### Excerpted passage
SAN PABLO -- Hoping to build last-minute support from tax-weary voters and counter a torrent of recent anti-tax mailers, proponents of the May 6 mail-in ballot campaign to pass a parcel tax to save Doctors Medical Center San Pablo held a telephone town hall meeting Monday night.
Hospital CEO Dawn Gideon, Contra Costa County Supervisor John Gioia, of Richmond, and vascular surgeon Dr. Sharon Drager led the one-hour telephone town hall, the second in a month, to assuage growing concerns that the 14-cent per square foot parcel tax measure wouldn't save the hospital and is just a bridge to an imminent plan to build a new hospital and sell the current site to a local casino. Those claims have been made recently by opponents.
"Accusations that a casino is (planned) to spring up where (the hospital) is are not true," Gioia said.
######
Tasks for this exercise:
1. According to the news excerpt about the Doctors Medical Center parcel tax, how much would the measure charge per square foot?
2. Reproduce the news excerpt word for word, starting at "Hospital CEO Dawn" and ending after "recently by opponents.".
### Given data
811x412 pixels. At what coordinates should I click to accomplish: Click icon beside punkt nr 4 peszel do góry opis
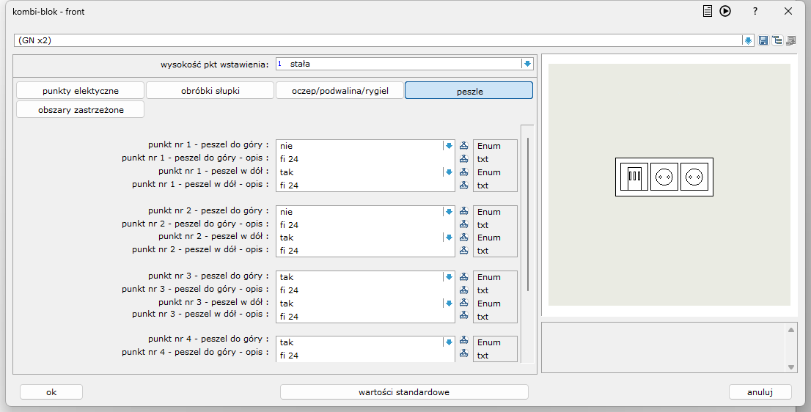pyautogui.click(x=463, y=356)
######
List of answers:
1. 14 cents per square foot.

2.
Hospital CEO Dawn Gideon, Contra Costa County Supervisor John Gioia, of Richmond, and vascular surgeon Dr. Sharon Drager led the one-hour telephone town hall, the second in a month, to assuage growing concerns that the 14-cent per square foot parcel tax measure wouldn't save the hospital and is just a bridge to an imminent plan to build a new hospital and sell the current site to a local casino. Those claims have been made recently by opponents.